At first it might give you tingling sensation like if Lickitung was “play” wrestling with you, but in the end you know what has to be done.
Here’s a series of conversations from the opening minutes with my rival.
2. The Pokemon Suffer Horrible Injuries
Early in the game during a fight one of my Pokemon was body slammed, the actual attack was Body Slam, and the fucker paralyzed my Pokemon. Now I couldn’t help but think of my poor, sort of twitching, newly paralyzed Pokemon just lying there.
I can laugh at that shit now cause I’m older, corrupted and mind-warped but I can’t help but think of nine-year-old me looking at this shit and not being anything but traumatized that my Pokemon was fucking paralyzed.
And that’s not the only one, along with getting paralyzed your Pokemon can also suffer from being frozen solid, ever seen The Shining? Burned like a campfire hotdog, and fucking poisoned! When you poison something there’s only one reason why you’re doing it. To fucking end that shit’s miserable existence.
Imagine you have a Pikachu and the little motherfucker is just lying there, lifeless, burned to a crisp. Imagine that.
Of course it’s funny now but that’s some heavy shit on your psyche when you’re nine.

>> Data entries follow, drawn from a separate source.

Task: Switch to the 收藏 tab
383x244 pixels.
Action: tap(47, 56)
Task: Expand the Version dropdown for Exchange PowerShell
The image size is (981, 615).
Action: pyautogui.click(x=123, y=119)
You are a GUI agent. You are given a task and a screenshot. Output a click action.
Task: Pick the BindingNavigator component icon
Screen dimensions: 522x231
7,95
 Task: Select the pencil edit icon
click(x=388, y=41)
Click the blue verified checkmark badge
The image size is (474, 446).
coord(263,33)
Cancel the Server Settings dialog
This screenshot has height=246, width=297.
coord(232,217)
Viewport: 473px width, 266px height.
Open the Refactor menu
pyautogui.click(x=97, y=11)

The best part is even after they’re lying there half-dead, charred, paralyzed or dying from being poisoned you’re still yelling at them in your mind, “Fucking get up, you pussy! Fucking fight, damnit!” And that’s just so wrong after they’ve given so much.
1. The Pokemon That Kill Themselves
Geodude, Graveler, Voltorb, Electrode, Magnemite and Magneton. These are the Pokemon I’ve encountered that don’t give a fuck and will blow themselves the fuck up like we’re in Iraq.
I couldn’t tell you how many times I’ve fought one of these fuckers and they suicide bombed me. Luckily Wartortle is a stud and can withstand an out-of-nowhere explosion to the face.
The actual move names are Self-Destruct and Explosion and there are no signs of life afterward.
Here’s the full list of suicide bombers:
Golem, Grimer, Muk, Shellder, Cloyster, Gastly, Haunter, Gengar, Onix, Exeggcute, Exeggutor, Koffing, Weezing, Snorlax, Mewtwo.
Suicide bombing in a children’s game?
It should officially be rated Mature after the hard facts I’ve exposed and made public knowledge.
Good job wrecking some fond childhood memories, Jordan.